** START TEXT SHOWN **

In any event, by regarding the second half of Vertigo as a dream, the movie as a whole becomes more realistic. The murder plot revealed in the second half is far-fetched and would have been extremely difficult to arrange. Elster would have had to get his wife to wear the same clothes that Judy was wearing that night, find some reason to get her up to the bell tower, break her neck, and then wait for Judy to arrive before throwing the real Madeleine out of the tower.  And then he would have to hope that Ferguson would not look at the body and discover that it was a different woman.  There are easier ways for a man to get rid of his wife than that. The idea that Madeleine was mentally unbalanced, had found out about her great-grandmother and become obsessed with her story, leading her to commit suicide, is much easier to believe.

Furthermore, the Judy of the second half of the movie appears to be lower class, whereas the Madeleine of the first half strikes us as middle class.  We would have to believe that Elster was like Professor Higgins to Judy’s Eliza Doolittle of My Fair Lady (1964), but that once the murder was accomplished and Judy was abandoned by him, she lapsed back into her lower-class mannerisms.

Finally, Midge is not seen in the second half of the movie. She represents rationality and common sense, as well as being the woman Ferguson should have married. Her absence in the second half of the movie is an indication that only irrational forces are at work in his wish-fulfilling dream. By dreaming that the woman he loved really did not die that night, that she was involved in a murder plot to kill the real Madeleine, he absolves himself of any responsibility for her death.

North by Northwest (1959)

Icebox Scenes in North by Northwest

Alfred Hitchcock is said to have formulated the principle of “fridge logic” when discussing the movie Vertigo (1958).  When asked about something in the movie that did not make sense, when Madeleine (Kim Novak) disappears from a hotel, he referred to it as an “icebox scene.”  The idea is that if there is an inconsistency or absurdity in a movie, but the viewer does not realize it until he gets home and starts pulling a piece of cold chicken out of the icebox for a snack, then the inconsistency or absurdity does not matter, because he has already enjoyed the movie.  Although as a historical matter, it is the movie Vertigo that is associated with this principle, North by Northwest exemplifies it like no other movie he ever made.

The first time we watch this movie, we experience it from the point of view of a man that gets mistaken for a government agent.  Although there are a few scenes that we see where the protagonist is not present, giving us a little extra information, we are pretty much in the dark about things as he is. But once we have seen the entire movie, it becomes possible to look at his situation objectively, or rather, from the point of view of the spies and the actual government agents.  It is then that we notice things that seem inexplicable.

** END TEXT SHOWN **

_TASKS TO PERFORM_
• A. Output the passage of the Hitchcock commentary between "Finally, Midge is" and "North by Northwest (1959)", inclusive, with every word unchanged.
• B. Summarize the Hitchcock commentary in two sentences.
• C. Write the next part of the Hitchcock commentary, picking up right after its final sentence.

** START DATASET ROWS **

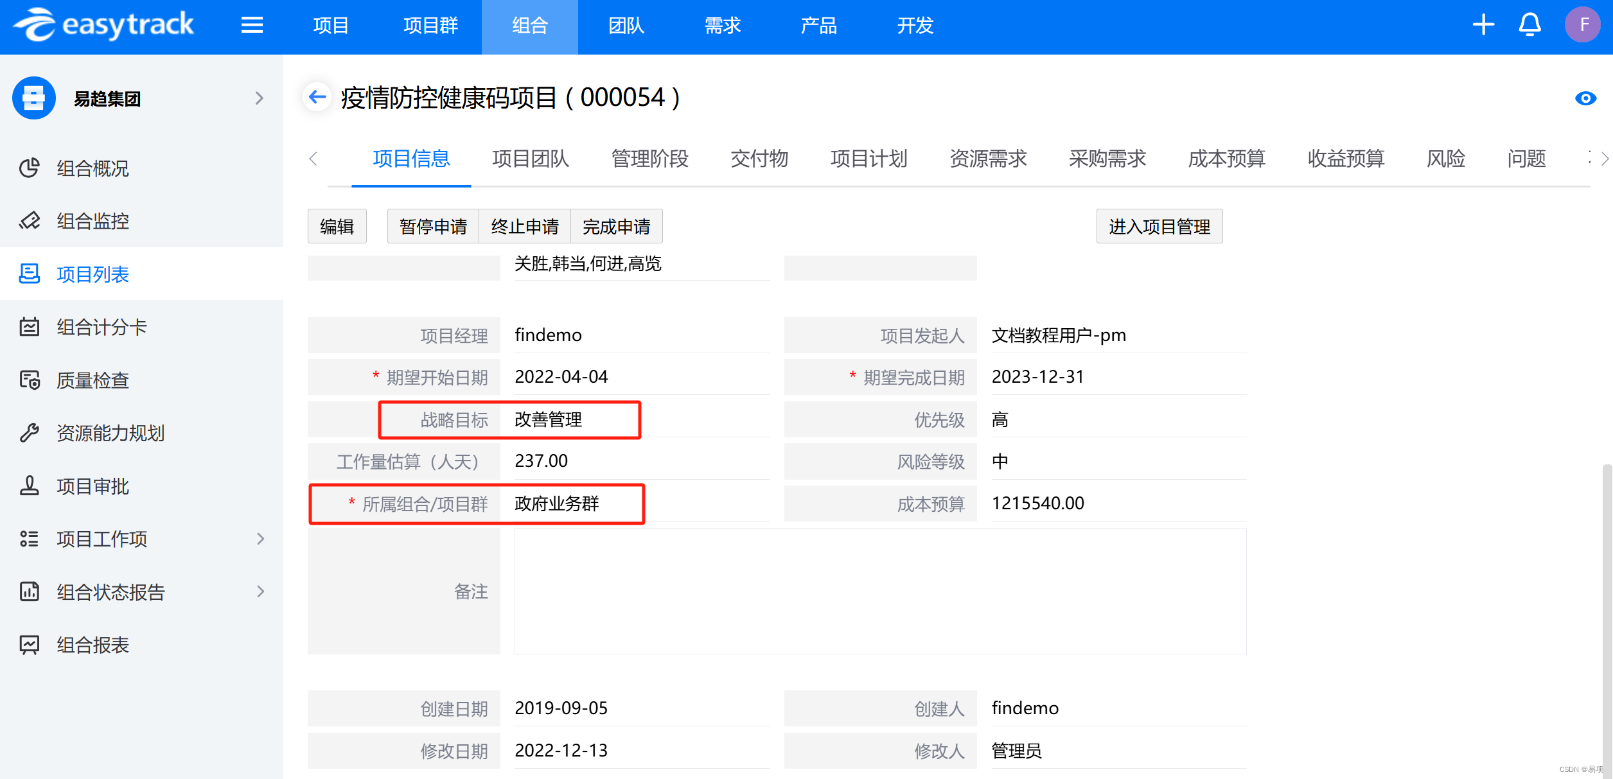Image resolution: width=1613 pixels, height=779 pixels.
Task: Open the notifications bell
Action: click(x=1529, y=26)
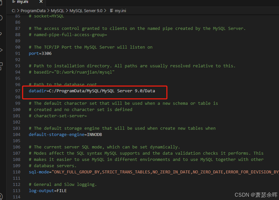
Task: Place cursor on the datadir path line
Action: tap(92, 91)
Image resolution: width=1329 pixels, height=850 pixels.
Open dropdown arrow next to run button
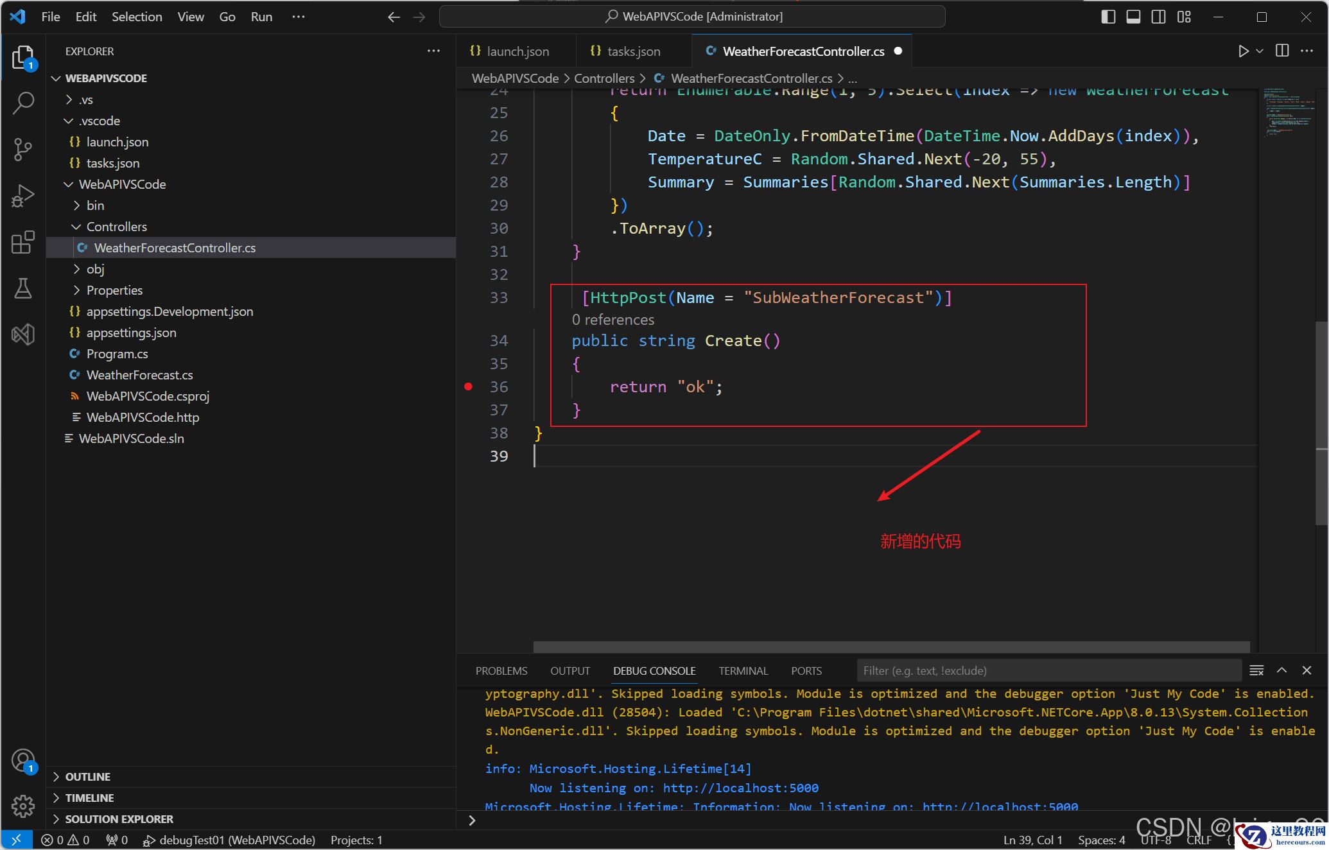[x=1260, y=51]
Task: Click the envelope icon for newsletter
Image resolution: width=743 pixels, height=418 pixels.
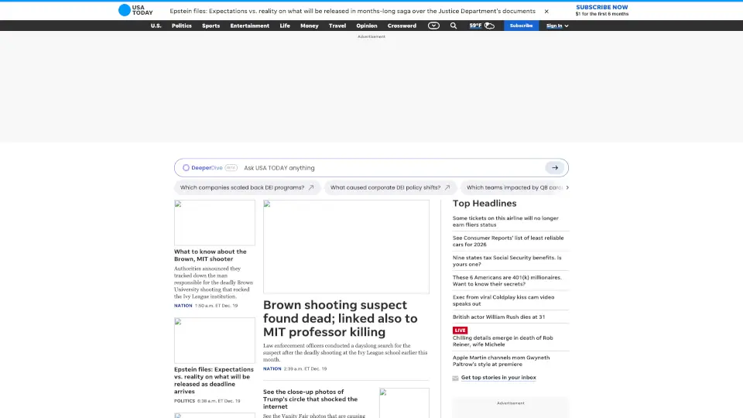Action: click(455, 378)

** END DATASET ROWS **
** START DATASET ROWS **

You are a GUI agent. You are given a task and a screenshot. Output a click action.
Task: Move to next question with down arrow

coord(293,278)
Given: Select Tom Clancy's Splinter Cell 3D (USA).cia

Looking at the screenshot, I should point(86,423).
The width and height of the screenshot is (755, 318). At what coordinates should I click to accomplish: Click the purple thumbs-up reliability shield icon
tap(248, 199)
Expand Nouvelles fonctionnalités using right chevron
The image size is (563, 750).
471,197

** END DATASET ROWS **

_OUTPUTS FOR THE TASKS_
• A.
Finally, Midge is not seen in the second half of the movie. She represents rationality and common sense, as well as being the woman Ferguson should have married. Her absence in the second half of the movie is an indication that only irrational forces are at work in his wish-fulfilling dream. By dreaming that the woman he loved really did not die that night, that she was involved in a murder plot to kill the real Madeleine, he absolves himself of any responsibility for her death.

North by Northwest (1959)

• B. Treating the second half of Vertigo as Ferguson's dream makes the movie more realistic, because the murder plot is far-fetched, Judy's lower-class manner is hard to square with the middle-class Madeleine, and Midge's absence shows that only irrational forces drive a dream that frees him of responsibility for her death. North by Northwest, more than any other Hitchcock film, exemplifies his principle of the "icebox scene," an inconsistency a viewer notices only after having enjoyed the movie, since things seem inexplicable once the story is viewed from the side of the spies and government agents.

• C.
When Hitchcock made that remark about fridge logic, people mostly watched a movie once and that was it. There was no cable television, no video cassettes, no DVDs, and no streaming.  An old movie might show up on television, on the Late Show, and a really good movie might be brought back to the theaters after several years, but that was something of an exception.  Today, it is not at all uncommon for people to watch movies several times, and this makes icebox scenes more problematic than previously. I have a friend who says he just can’t watch North by Northwest anymore because of all the stuff that doesn’t make any sense, and I confess that I have felt the same way at times.  And that’s a shame, for in other respects, this is one of the best movies Hitchcock ever made.

As a result, I set about the task of trying to rationalize the icebox scenes in this movie, and while I cannot say that I have been completely successful, I did manage to make it possible for me to watch the movie again and thoroughly enjoy it one more time.  The results of my efforts are presented here.  That being my purpose, I have decided that rather than start when the protagonist is introduced to us at the beginning of the movie, we should consider the relevant events in the order in which they occurred.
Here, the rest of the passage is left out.